The function accepts two parameters, crawlingContext
and requestAsBrowserOptions
, which are passed to the requestAsBrowser()
function the
crawler calls to navigate. Example:
preNavigationHooks: [
async (crawlingContext, requestAsBrowserOptions) => {
requestAsBrowserOptions.forceUrlEncoding = true;
},
]
postNavigationHooks
Type: Array<Hook>
Async functions that are sequentially evaluated after the navigation. Good for checking if the navigation was successful. The function accepts
crawlingContext
as the only parameter. Example:
postNavigationHooks: [
async (crawlingContext) => {
// ...
},
]
additionalMimeTypes
Type: Array<string>
An array of MIME types you want the crawler to load and process. By default, only text/html
and application/xhtml+xml
MIME types are
supported.
suggestResponseEncoding
Type: string
By default CheerioCrawler
will extract correct encoding from the HTTP response headers. Sadly, there are some websites which use invalid headers.
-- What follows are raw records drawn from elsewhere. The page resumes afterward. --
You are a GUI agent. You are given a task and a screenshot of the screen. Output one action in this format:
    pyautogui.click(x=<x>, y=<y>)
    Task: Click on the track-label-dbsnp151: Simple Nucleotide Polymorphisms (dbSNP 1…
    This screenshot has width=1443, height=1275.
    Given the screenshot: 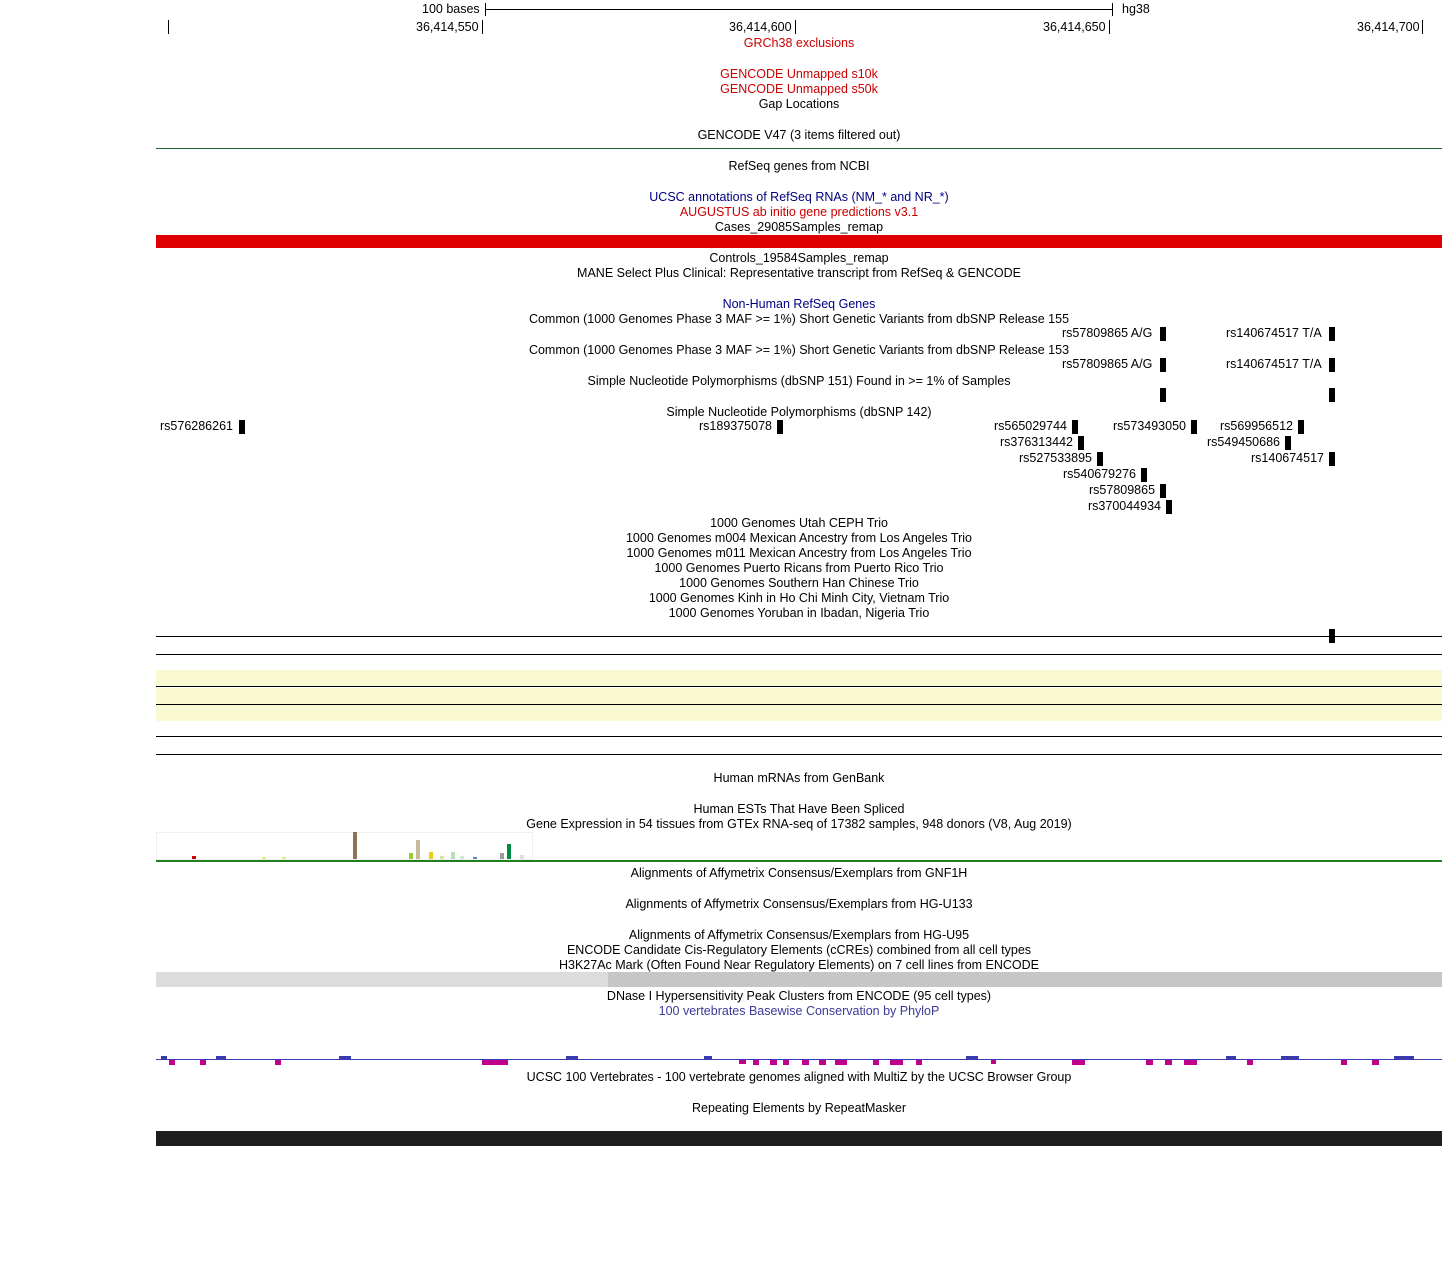 What is the action you would take?
    pyautogui.click(x=799, y=381)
Those are encoded using the UTF-8 encoding. If those sites actually use a different encoding, the response will be corrupted. You can use
suggestResponseEncoding
to fall back to a certain encoding, if you know that your target website uses it. To force a certain encoding, disregarding
the response headers, use CheerioCrawlerOptions.forceResponseEncoding
// Will fall back to windows-1250 encoding if none found
suggestResponseEncoding: 'windows-1250'
forceResponseEncoding
Type: string
By default CheerioCrawler
will extract correct encoding from the HTTP response headers. Use forceResponseEncoding
to force a certain encoding,
disregarding the response headers. To only provide a default for missing encodings, use
CheerioCrawlerOptions.suggestResponseEncoding
// Will force windows-1250 encoding even if headers say otherwise
forceResponseEncoding: 'windows-1250'
maxRequestRetries
Type: number
= 3
Indicates how many times the request is retried if either requestFunction
or handlePageFunction
fails.
maxRequestsPerCrawl
Type: number
Maximum number of pages that the crawler will open. The crawl will stop when this limit is reached. Always set this value in order to prevent infinite loops in misconfigured crawlers. Note that in cases of parallel crawling, the actual number of pages visited might be slightly higher than this value.
autoscaledPoolOptions
Type: AutoscaledPoolOptions
Custom options passed to the underlying AutoscaledPool
constructor. Note that the runTaskFunction
, isTaskReadyFunction
and isFinishedFunction
options are provided by CheerioCrawler
and cannot be overridden. Reasonable Snapshotter
and
SystemStatus
defaults are provided to account for the fact that cheerio
parses HTML synchronously and therefore blocks the
event loop.
minConcurrency
Type: number
= 1
Sets the minimum concurrency (parallelism) for the crawl. Shortcut to the corresponding AutoscaledPool
option.
WARNING: If you set this value too high with respect to the available system memory and CPU, your crawler will run extremely slow or crash. If you're not sure, just keep the default value and the concurrency will scale up automatically.
maxConcurrency
Type: number
= 1000
Sets the maximum concurrency (parallelism) for the crawl. Shortcut to the corresponding AutoscaledPool
option.
useSessionPool
Type: boolean
= true
If set to true Crawler will automatically use Session Pool. It will automatically retire sessions on 403, 401 and 429 status codes. It also marks Session as bad after a request timeout.
sessionPoolOptions
Type: SessionPoolOptions
Custom options passed to the underlying SessionPool
constructor.
persistCookiesPerSession
Type: boolean
Automatically saves cookies to Session. Works only if Session Pool is used.
It parses cookie from response "set-cookie" header saves or updates cookies for session and once the session is used for next request. It passes the "Cookie" header to the request with the session cookies.